Sheila Musaji, editor of The American Muslim, lays out nearly every anti-Muslim, anti-Islamic statement Cain has made over the course of his presidential run thus far. I urge you to check it out.

So what do you say to such a man, when responding to him only expands his 15 minutes?

In the American Muslim community, this debate is waged whenever any pundit or politician spouts some blatant anti-Muslim statements or rhetoric. Do we counter-respond? Disagree? Engage in debate? Will doing so sway anyone's opinions? Or will it just give more attention to people and statements that probably don't deserve attention in the first place?

What makes this debate even trickier is that even though many American Muslims feel compelled to provide a sane, intelligent response when faced with anti-Islamic rhetoric, Cain and others like him are not interested in conversing with Muslims at all. They aren't talking to us. They're just talking about us, and if we talk back, they won't listen.

I don't think Cain is a man to be swayed from his opinions regarding Islam and Muslims. How do you teach sense to man who said in an interview with Christianity Today, "The role of Muslims in American society is for them to be allowed to practice their religion freely, which is part of the First Amendment. The role of Muslims in in America is not to convert the rest of us to the Muslim religion. That I resent.
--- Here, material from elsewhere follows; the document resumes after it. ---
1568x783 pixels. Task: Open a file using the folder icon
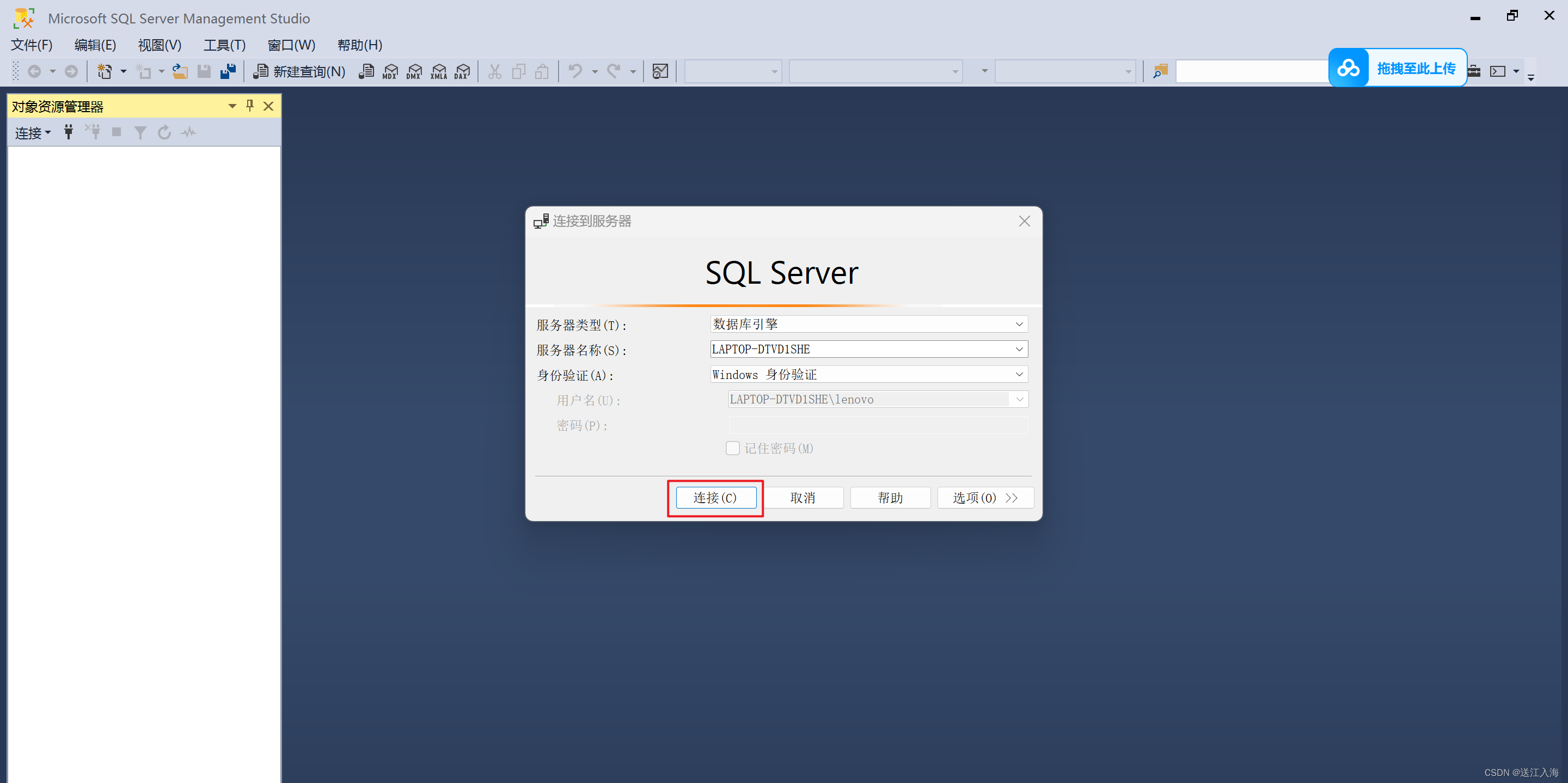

Because we are a Judeo-Christian nation.... And so I push back and reject them trying to convert the rest of us. And based upon the little knowledge that I have of the Muslim religion, you know, they have an objective to convert all infidels or kill them."

There's so much wrong with that statement, and with so many of his statements towards Muslims, that I, like so many American Muslims, want to take him on. But will it matter? Or is it a waste of time? Are we left completely outside of the conversation about us?

American Muslims answer that question on a case-by-case basis. And at the end of the day, I can only pray that common sense, mutual understanding, religious respect, and human dignity will prevail.